:: Exercise aim ::
Copy out each line below that has the word "computer" in it.

:: Information supplied ::

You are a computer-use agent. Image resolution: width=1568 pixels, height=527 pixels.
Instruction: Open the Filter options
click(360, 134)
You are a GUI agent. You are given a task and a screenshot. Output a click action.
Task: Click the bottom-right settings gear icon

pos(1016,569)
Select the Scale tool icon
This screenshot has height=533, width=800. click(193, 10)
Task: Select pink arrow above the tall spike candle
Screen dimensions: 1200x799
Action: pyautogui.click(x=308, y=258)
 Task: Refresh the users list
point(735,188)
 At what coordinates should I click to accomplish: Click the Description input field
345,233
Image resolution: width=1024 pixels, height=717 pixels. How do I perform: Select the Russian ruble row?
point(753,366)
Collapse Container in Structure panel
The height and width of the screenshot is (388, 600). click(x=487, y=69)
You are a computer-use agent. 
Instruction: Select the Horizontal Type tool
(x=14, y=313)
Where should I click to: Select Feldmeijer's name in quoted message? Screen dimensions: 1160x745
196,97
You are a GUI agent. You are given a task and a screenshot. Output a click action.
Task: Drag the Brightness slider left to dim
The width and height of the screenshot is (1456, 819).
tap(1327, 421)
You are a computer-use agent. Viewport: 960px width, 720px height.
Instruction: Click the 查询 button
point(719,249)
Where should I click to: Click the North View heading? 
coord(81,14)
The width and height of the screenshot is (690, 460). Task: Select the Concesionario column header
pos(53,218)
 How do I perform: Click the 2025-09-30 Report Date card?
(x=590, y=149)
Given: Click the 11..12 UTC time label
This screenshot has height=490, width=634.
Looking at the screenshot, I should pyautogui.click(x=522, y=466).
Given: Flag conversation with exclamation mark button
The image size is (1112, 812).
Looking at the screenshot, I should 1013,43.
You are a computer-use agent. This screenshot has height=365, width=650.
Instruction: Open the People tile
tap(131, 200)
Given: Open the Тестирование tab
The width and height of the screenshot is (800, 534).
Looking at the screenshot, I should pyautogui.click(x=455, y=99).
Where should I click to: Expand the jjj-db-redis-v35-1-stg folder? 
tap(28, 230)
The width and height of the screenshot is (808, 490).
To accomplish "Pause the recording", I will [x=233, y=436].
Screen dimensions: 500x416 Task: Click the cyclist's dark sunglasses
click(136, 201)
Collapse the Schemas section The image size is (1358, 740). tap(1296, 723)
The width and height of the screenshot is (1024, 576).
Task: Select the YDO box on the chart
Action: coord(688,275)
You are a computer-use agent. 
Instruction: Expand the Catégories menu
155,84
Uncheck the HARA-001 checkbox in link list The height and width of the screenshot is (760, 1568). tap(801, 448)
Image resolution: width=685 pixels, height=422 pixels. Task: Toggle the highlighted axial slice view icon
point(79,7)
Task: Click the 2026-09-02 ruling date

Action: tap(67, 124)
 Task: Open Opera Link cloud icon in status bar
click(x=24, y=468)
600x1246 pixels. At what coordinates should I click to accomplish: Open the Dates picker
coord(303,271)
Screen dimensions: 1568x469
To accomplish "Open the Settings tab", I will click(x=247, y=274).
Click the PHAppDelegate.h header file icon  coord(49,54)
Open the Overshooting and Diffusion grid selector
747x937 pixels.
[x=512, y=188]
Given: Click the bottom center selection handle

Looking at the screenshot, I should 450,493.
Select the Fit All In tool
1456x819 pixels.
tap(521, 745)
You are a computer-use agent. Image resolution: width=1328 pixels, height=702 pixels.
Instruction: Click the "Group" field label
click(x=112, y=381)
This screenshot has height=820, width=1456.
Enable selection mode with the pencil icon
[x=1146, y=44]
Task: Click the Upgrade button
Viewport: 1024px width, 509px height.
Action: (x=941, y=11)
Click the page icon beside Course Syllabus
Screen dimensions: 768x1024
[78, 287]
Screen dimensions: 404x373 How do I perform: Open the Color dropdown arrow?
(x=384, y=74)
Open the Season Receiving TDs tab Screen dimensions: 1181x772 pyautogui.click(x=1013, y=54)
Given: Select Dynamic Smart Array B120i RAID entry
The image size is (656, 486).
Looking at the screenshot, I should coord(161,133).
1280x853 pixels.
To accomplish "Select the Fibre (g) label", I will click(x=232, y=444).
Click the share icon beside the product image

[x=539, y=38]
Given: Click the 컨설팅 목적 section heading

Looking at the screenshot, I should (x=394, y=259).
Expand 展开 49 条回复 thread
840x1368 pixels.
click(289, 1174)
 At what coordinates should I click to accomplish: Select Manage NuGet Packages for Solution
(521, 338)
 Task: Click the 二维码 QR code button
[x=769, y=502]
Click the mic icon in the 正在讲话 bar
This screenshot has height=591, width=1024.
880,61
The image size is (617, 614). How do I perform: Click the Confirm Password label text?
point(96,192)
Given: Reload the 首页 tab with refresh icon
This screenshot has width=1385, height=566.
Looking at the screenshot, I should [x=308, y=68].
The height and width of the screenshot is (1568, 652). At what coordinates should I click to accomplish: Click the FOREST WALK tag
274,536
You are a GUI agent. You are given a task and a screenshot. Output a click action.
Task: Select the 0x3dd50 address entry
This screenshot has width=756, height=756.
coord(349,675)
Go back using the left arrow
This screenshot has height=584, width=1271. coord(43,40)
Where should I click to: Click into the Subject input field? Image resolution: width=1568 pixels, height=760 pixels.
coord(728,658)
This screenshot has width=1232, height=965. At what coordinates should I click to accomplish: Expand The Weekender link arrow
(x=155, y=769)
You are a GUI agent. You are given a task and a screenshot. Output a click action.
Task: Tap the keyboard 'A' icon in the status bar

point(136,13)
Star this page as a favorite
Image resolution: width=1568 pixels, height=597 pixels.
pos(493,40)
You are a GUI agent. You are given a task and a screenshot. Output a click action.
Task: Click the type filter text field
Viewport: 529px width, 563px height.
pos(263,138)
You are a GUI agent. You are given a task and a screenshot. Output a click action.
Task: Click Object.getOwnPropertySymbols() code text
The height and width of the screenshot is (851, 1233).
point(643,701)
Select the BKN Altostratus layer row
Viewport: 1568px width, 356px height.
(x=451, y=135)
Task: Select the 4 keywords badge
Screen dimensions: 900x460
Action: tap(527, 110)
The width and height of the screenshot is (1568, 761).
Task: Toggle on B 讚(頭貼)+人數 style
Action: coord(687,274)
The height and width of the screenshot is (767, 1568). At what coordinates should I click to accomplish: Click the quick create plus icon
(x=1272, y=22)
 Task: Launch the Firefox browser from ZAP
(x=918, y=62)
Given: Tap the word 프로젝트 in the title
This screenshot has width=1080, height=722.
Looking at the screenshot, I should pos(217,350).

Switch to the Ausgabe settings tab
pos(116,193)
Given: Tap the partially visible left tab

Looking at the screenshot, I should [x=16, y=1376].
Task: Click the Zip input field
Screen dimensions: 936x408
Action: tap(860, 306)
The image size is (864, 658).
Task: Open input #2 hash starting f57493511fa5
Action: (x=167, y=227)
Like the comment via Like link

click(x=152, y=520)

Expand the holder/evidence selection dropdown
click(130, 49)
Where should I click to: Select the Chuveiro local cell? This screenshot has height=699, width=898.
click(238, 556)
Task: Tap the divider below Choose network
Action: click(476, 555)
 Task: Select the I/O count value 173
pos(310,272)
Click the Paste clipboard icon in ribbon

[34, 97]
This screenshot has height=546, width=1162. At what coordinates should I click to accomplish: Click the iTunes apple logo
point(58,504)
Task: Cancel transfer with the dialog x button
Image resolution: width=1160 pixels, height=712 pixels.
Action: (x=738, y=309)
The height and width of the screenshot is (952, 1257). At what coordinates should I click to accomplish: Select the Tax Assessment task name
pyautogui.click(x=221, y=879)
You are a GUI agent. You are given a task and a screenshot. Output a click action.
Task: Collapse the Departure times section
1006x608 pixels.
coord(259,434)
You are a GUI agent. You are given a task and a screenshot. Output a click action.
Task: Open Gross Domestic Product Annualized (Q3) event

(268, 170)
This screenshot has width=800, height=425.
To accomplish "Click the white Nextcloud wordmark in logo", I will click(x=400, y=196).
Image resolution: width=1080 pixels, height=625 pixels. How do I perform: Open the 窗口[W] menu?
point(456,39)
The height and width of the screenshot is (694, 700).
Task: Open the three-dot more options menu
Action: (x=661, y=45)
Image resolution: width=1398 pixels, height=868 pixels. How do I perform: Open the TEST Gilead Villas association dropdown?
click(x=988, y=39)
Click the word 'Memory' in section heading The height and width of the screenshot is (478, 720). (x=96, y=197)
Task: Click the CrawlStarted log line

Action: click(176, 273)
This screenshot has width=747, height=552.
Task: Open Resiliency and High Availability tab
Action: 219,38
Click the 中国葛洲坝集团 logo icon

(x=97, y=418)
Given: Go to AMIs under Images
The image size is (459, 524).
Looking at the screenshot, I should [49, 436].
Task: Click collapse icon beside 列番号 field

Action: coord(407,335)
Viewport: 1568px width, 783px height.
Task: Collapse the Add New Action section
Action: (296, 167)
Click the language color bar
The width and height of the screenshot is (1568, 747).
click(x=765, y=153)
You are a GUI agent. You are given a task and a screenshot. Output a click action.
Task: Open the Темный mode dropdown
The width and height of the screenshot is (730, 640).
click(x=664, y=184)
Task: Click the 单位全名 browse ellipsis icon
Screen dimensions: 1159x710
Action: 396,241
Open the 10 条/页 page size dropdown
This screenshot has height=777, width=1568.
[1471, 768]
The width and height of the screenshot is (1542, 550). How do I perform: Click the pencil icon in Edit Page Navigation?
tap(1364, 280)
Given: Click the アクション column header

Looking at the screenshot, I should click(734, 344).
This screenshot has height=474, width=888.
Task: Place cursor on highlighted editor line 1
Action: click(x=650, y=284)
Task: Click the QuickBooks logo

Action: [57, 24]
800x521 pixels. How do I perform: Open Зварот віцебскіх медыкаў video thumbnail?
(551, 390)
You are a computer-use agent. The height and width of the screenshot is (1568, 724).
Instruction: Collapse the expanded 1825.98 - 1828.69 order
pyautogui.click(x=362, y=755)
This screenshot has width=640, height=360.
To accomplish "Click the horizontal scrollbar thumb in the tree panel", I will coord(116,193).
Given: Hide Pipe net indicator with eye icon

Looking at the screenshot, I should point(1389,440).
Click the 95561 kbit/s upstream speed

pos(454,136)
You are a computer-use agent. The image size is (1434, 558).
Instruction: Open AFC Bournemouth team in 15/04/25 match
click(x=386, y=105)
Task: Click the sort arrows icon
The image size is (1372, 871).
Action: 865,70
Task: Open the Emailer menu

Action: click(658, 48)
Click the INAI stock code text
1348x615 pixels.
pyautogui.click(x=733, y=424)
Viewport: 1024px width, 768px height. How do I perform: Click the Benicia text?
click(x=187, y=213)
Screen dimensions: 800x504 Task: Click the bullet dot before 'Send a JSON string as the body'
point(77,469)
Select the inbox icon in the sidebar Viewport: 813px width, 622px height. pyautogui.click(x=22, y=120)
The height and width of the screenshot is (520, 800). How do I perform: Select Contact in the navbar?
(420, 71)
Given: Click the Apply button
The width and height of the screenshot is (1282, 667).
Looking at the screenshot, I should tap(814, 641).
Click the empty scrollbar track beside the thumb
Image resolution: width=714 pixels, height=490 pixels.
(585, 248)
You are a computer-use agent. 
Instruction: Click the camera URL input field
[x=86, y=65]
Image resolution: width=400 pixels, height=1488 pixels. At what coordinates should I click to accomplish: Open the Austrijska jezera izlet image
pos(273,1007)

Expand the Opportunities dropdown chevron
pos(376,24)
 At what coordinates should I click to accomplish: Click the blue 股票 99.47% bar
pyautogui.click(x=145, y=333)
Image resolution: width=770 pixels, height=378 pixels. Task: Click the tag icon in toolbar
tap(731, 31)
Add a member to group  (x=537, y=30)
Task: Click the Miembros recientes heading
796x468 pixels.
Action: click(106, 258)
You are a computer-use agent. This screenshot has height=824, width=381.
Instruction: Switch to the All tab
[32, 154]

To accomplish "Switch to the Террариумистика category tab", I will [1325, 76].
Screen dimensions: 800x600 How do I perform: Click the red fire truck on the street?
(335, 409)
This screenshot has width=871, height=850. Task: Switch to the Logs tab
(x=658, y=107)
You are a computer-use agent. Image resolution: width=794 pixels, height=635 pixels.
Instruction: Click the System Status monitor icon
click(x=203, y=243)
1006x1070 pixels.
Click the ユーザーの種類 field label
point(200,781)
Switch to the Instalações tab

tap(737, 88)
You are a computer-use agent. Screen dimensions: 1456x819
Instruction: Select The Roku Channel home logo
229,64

:: Solution for this exercise ::
You are a computer-use agent. Image resolution: width=1568 pixels, height=527 pixels.
You are a computer-use agent. 
You are a computer-use agent. Viewport: 960px width, 720px height.
You are a computer-use agent. This screenshot has height=365, width=650.
You are a computer-use agent. 
You are a computer-use agent. Image resolution: width=1328 pixels, height=702 pixels.
You are a computer-use agent. The height and width of the screenshot is (1568, 724).
You are a computer-use agent. The image size is (1434, 558).
You are a computer-use agent. 
You are a computer-use agent. This screenshot has height=824, width=381.
You are a computer-use agent. Image resolution: width=794 pixels, height=635 pixels.
You are a computer-use agent. Screen dimensions: 1456x819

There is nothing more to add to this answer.